Lien permanent 11 commentaires

Commentaires

  • Vous avez le don pour me faire chialer...

  • Dites Ludovic, on a du vous le dire cent fois mais ce texte est tellement beau qu'une seule question me brûle les lèvres : pourquoi ne pas faire un livre de ces souvenirs?

  • "Depuis, ils sont là tous les soirs, me regardant derrière la vitre, ni accusateurs ni réconfortants, sans énigme, simplement disponibles."

    ...Trop disponibles pour le battement de coeur attendu? métaphore de tous ces films...?

  • La mise en regard de ces deux images, de ces deux films est bouleversante, Ludovic : la vie ce devrait être ce qu'il y a entre l'apprentissage et le souvenir, mais à peine a-t'on appris à sourire que l'autre a disparu.

  • Merci de votre lecture attentionnée...

    (ce n'était pas voulu, anonyme, mais effectivement, la plupart des films que l'on peut revoir en étendant le bras vers l'étagère, perdent tout mystère...sauf certians justement, sans doute les seuls qui comptent)

  • Les paroles s'envolent, à tire d'ailes (de pic-vert ?), mais, grand bien nous fasse, vos écrits resteront. Et Kes que c'est bô !

    Thierry

  • Un film sur le début. Un film sur la fin. Entre les deux, l'oiseau a-t-il pris son envol ? Je n'ose même pas poser la question, tellement j'ai peur de la réponse.
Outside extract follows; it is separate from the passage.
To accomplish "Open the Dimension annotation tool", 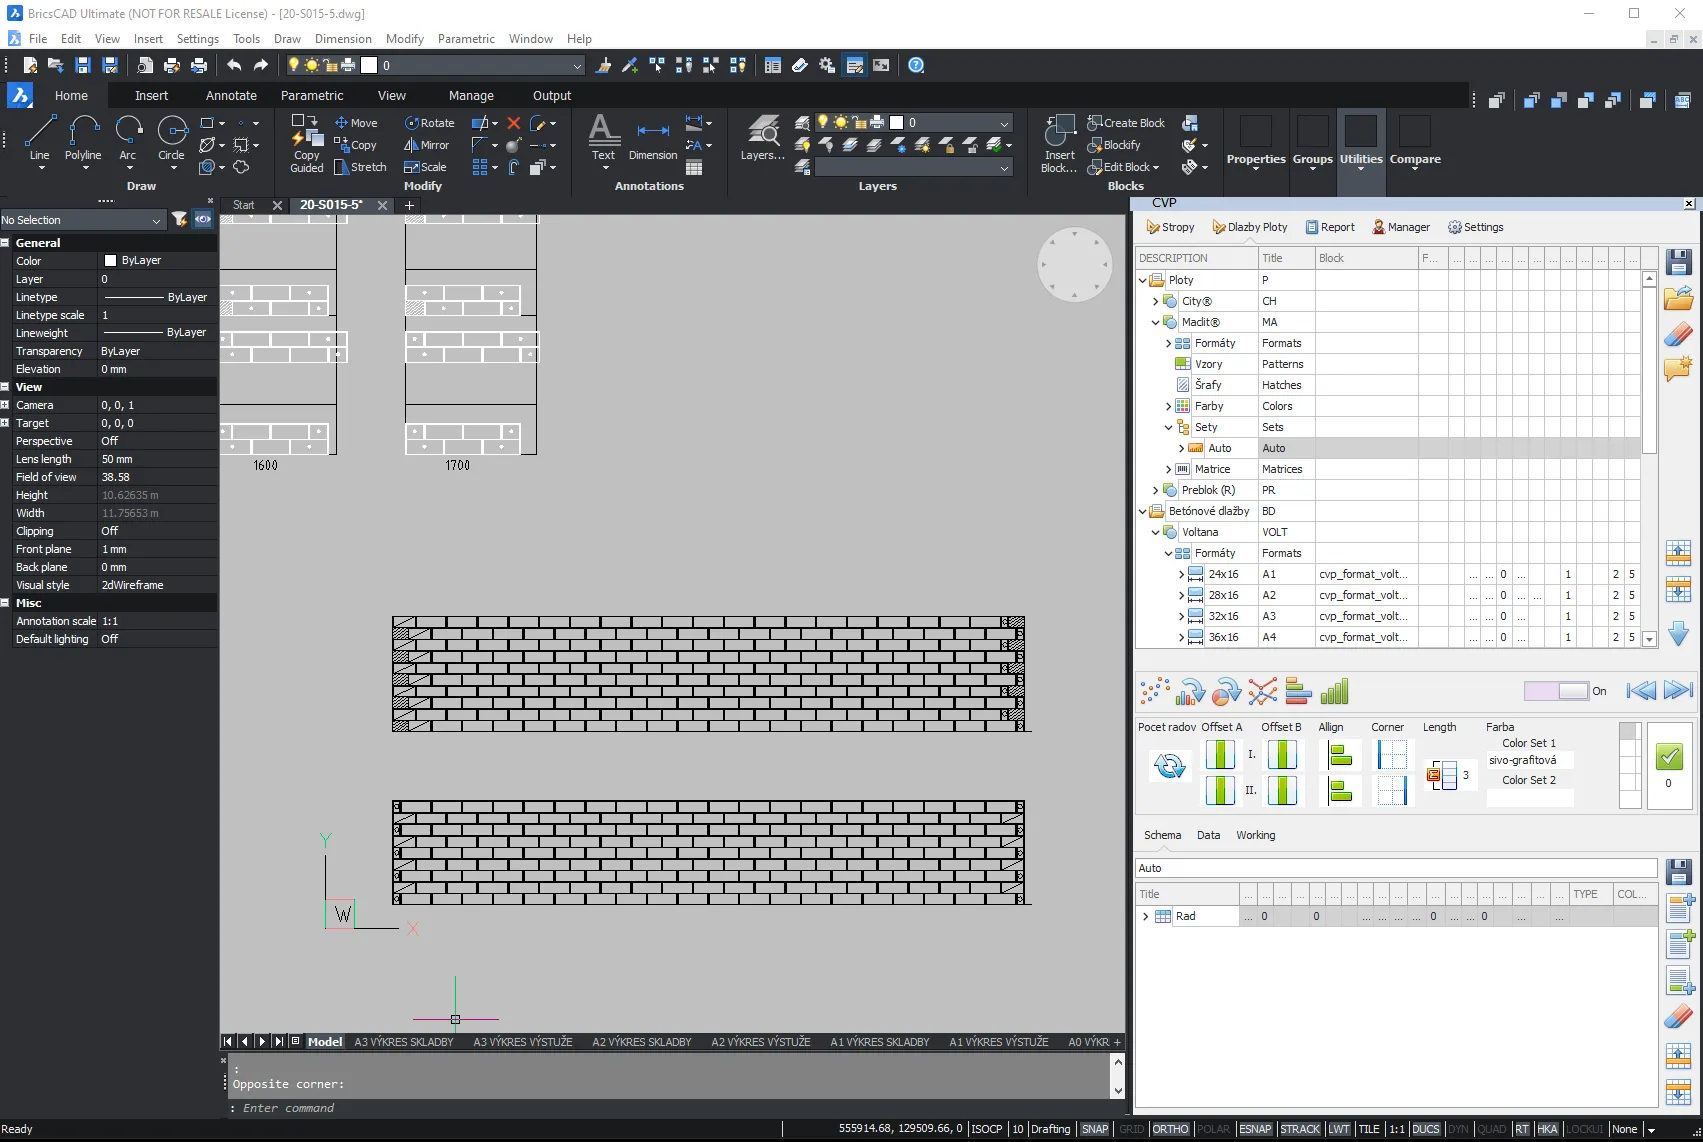I will pyautogui.click(x=653, y=139).
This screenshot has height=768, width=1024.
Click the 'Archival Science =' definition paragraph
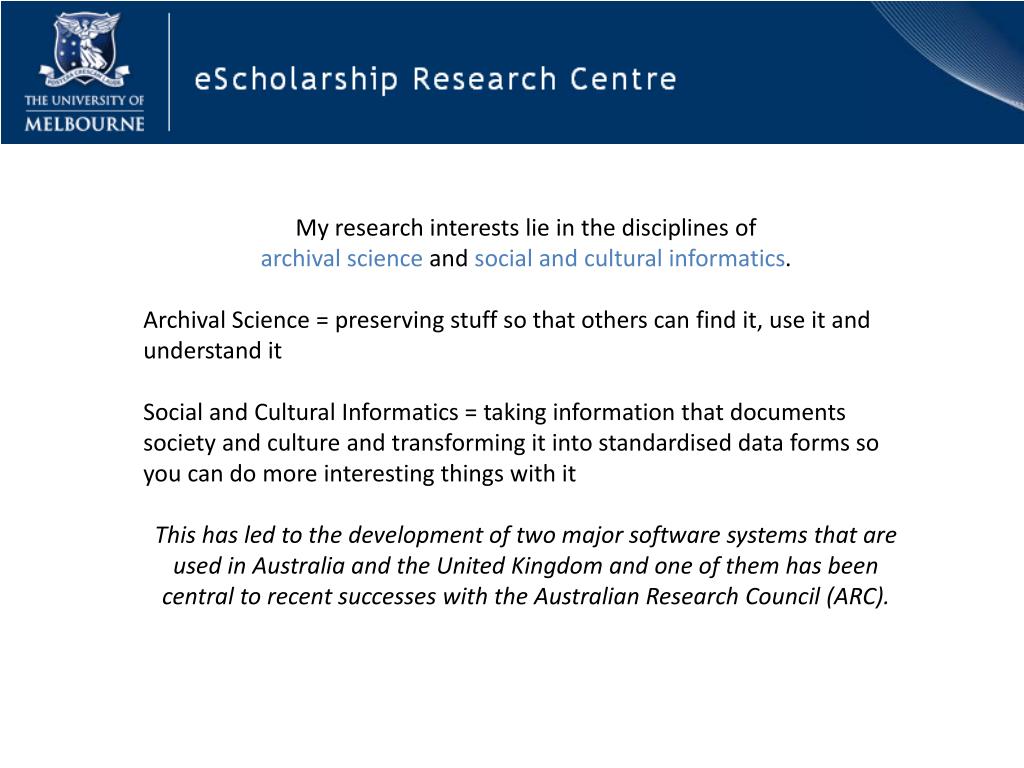(507, 336)

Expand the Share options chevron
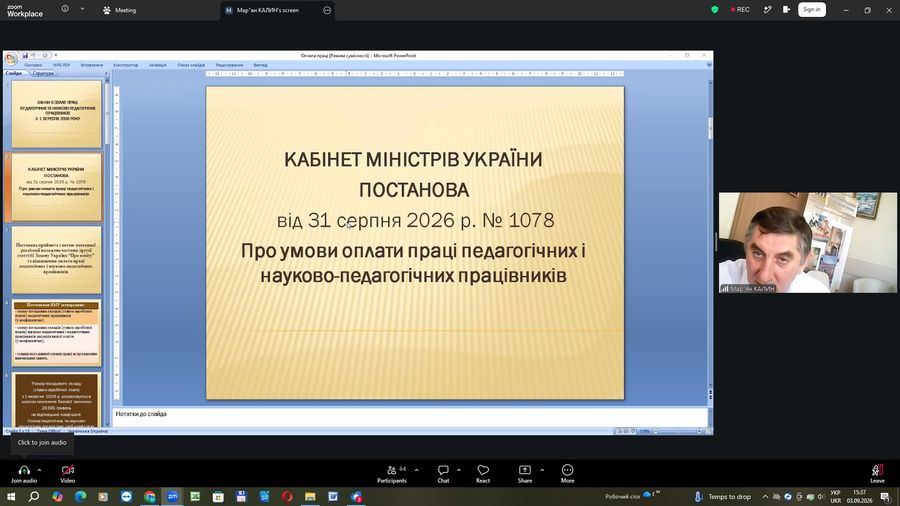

  • Vous savez Joachim, l'envol bien sûr, mais on le voudrait plus vif, plus haut, plus sinueux, en fait différent, alors que non.
    Merci Thierry...

  • C'est vrai : les films en DVD qu'on a chez soi finissent par ne plus sortir de leurs boîtiers. Comme si c'était trop facile, comme si la facilité finissait par ennuyer, comme si l'on avait besoin d'attendre, de désirer le film, d'espérer qu'une salle le reprenne un jour ou qu'il soit diffusé à la télévision. Ce qui était le cas avant la vidéo : on attendait parfois des années. C'est donc comme si la vidéo s'était tuée elle-même, comme si la parution en DVD (parfois attendue avec impatience, pourtant) effaçait le désir de l'oeuvre, ensuite. Curieux. Cela dit, on sait bien que, dans tous les domaines, le désir vaut mieux que sa réalisation, l'espérance mieux que l'aboutissement. Souvent.

  • Bel instant de grâce en effet.
    Salutations à vous Ludovic.

  • Oui, Jacques, et le cinéma était un objet de désir phénoménal, désormais éteint pour la plupart des spectateurs, je le crains, par la "proximité" du dvd, mais ce faisant il devient un objet d'expérimentations et de réassurance, ce qui n'est mieux ni pire, juste différent.

    Merci Othellorynque !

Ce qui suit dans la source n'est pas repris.